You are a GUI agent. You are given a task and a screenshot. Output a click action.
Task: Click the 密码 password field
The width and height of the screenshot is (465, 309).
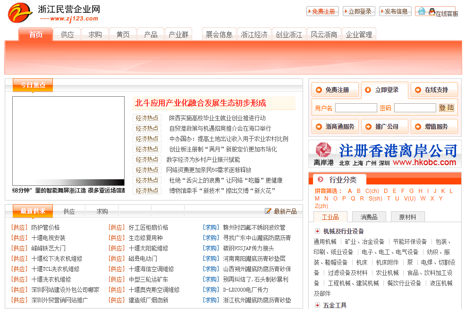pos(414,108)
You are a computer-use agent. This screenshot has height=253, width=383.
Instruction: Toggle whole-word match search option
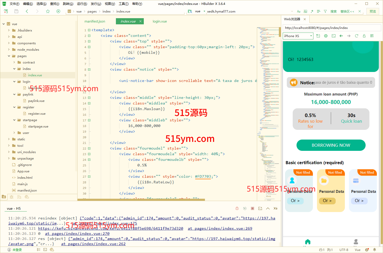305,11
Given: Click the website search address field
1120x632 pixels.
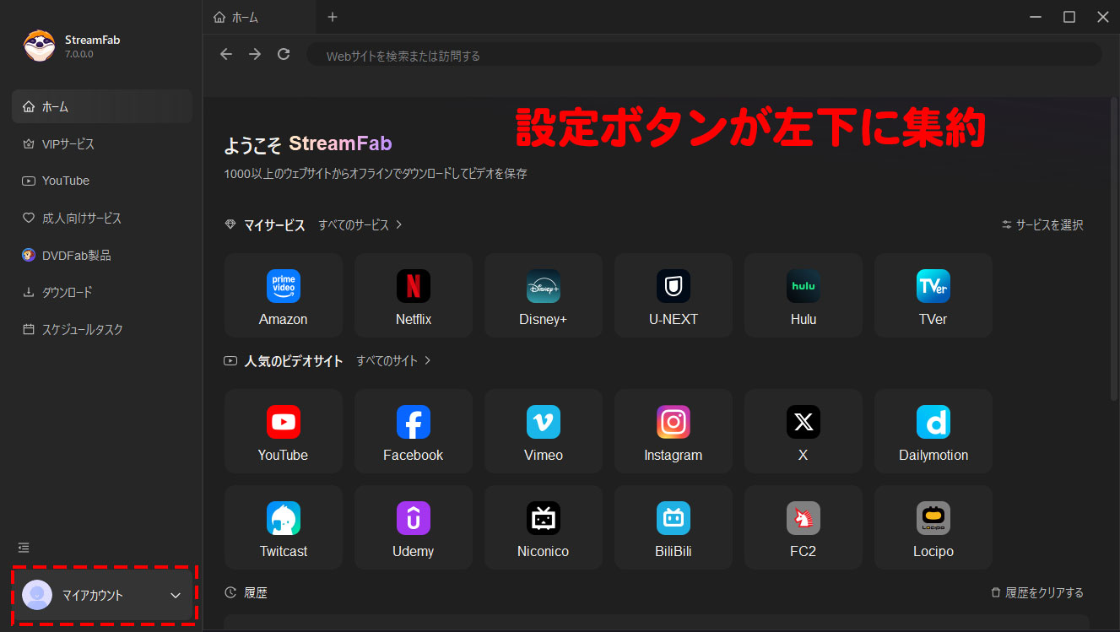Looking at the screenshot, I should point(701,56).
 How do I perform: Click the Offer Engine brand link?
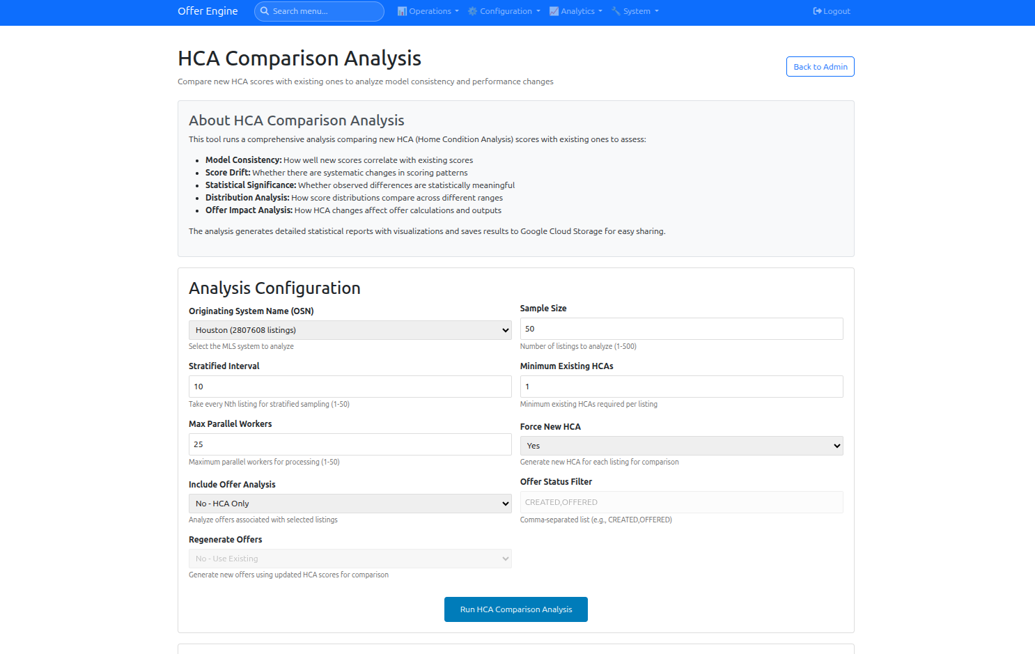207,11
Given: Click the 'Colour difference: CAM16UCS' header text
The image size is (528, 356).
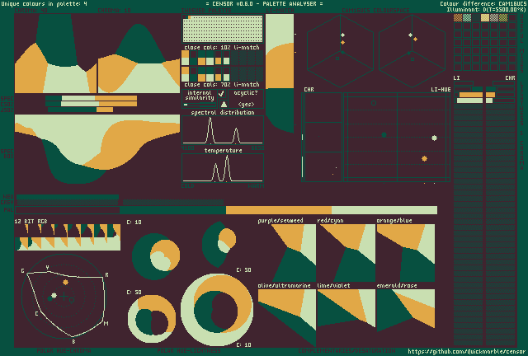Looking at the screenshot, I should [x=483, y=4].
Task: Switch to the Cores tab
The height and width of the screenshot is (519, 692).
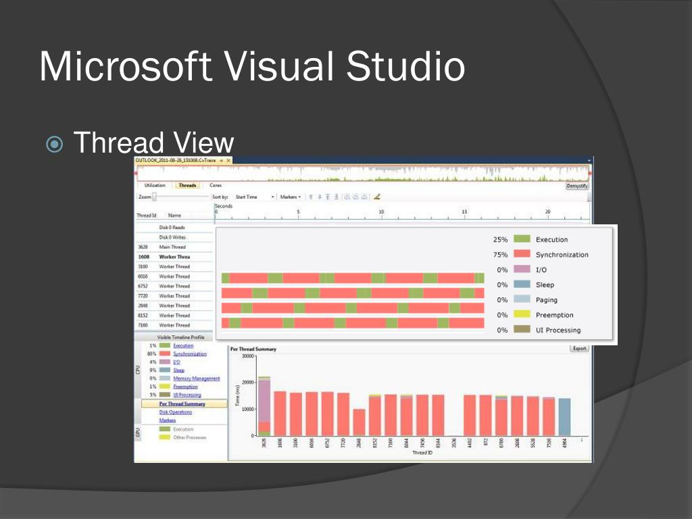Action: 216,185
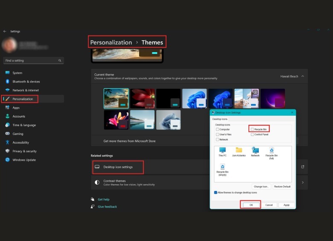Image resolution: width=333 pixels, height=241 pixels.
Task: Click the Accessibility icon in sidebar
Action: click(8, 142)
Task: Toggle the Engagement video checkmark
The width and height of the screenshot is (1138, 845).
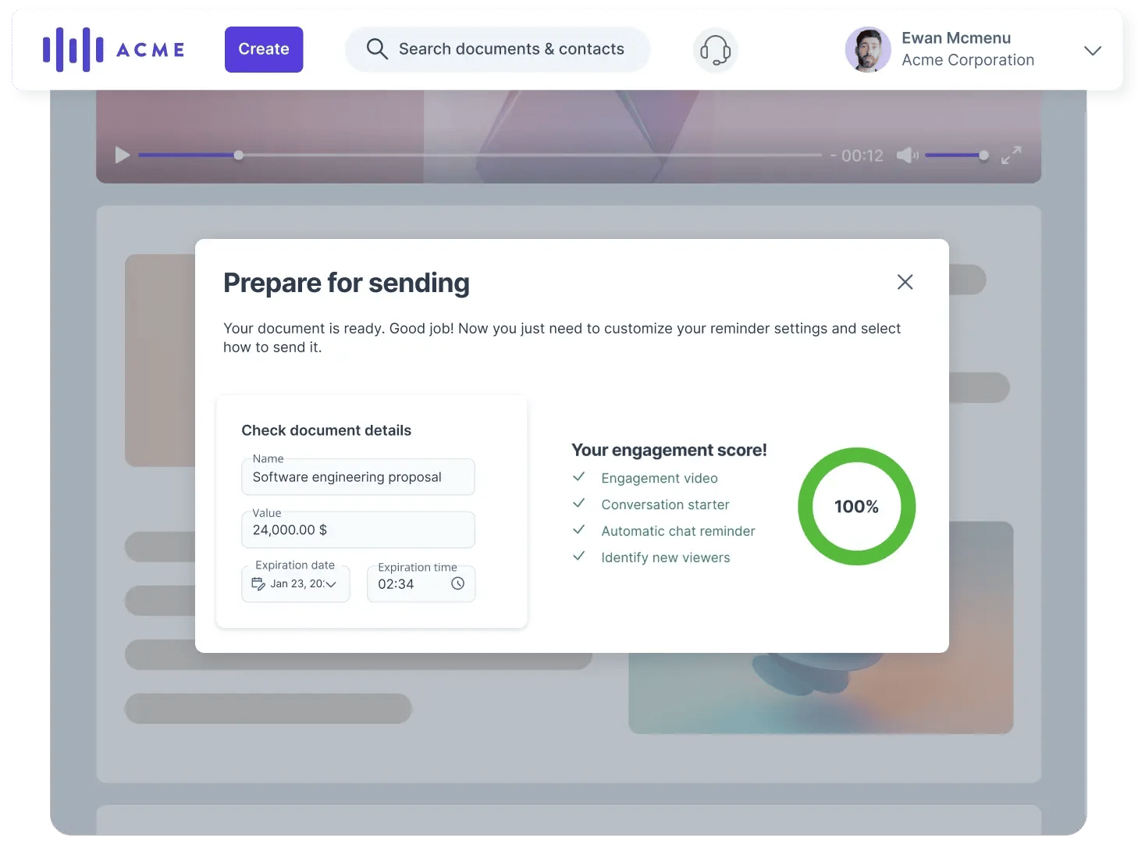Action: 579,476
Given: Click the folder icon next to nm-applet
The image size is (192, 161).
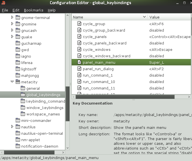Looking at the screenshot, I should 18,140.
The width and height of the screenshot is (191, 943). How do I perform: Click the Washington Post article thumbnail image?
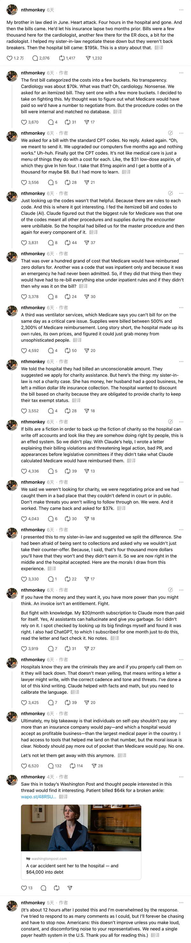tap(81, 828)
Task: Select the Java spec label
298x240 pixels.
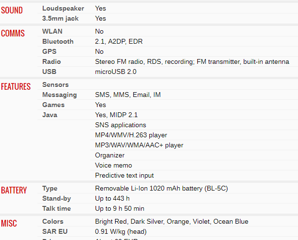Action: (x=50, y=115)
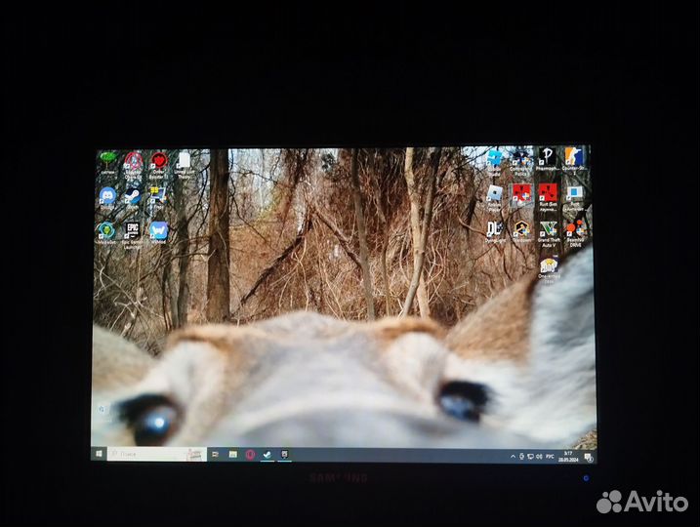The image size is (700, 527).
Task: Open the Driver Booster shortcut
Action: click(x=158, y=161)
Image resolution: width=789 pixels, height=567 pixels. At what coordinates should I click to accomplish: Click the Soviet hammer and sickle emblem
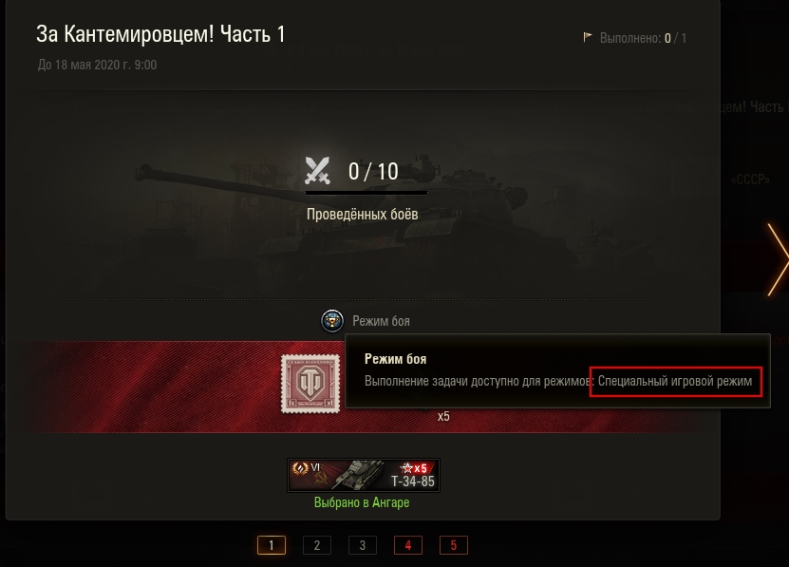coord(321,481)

···

* Directions: Print the material in full and exactly; the pictures must not be printed.

* Output of the task:
You are a GUI agent. You are given a task and a screenshot. Output a click action.
Task: Click the 密码 password field
The width and height of the screenshot is (465, 309).
pos(414,108)
You are a computer-use agent. This screenshot has height=253, width=383.
Instruction: Toggle whole-word match search option
305,11
Given: Click the website search address field
1120x632 pixels.
Looking at the screenshot, I should point(701,56).
 How do I perform: Click the Offer Engine brand link?
207,11
Given: Click the 'Colour difference: CAM16UCS' header text
The image size is (528, 356).
Looking at the screenshot, I should [x=483, y=4].
Task: Switch to the Cores tab
The height and width of the screenshot is (519, 692).
Action: 216,185
Image resolution: width=333 pixels, height=241 pixels.
Task: Click the Accessibility icon in sidebar
Action: click(8, 142)
Task: Toggle the Engagement video checkmark
The width and height of the screenshot is (1138, 845).
Action: 579,476
Given: Click the folder icon next to nm-applet
The image size is (192, 161).
Looking at the screenshot, I should 18,140.
The width and height of the screenshot is (191, 943). How do I perform: Click the Washington Post article thumbnail image?
tap(81, 828)
Task: Select the Java spec label
298x240 pixels.
Action: (x=50, y=115)
The image size is (700, 527).
Task: Open the Driver Booster shortcut
Action: click(x=158, y=161)
Image resolution: width=789 pixels, height=567 pixels. At what coordinates should I click to accomplish: Click the Soviet hammer and sickle emblem
coord(321,481)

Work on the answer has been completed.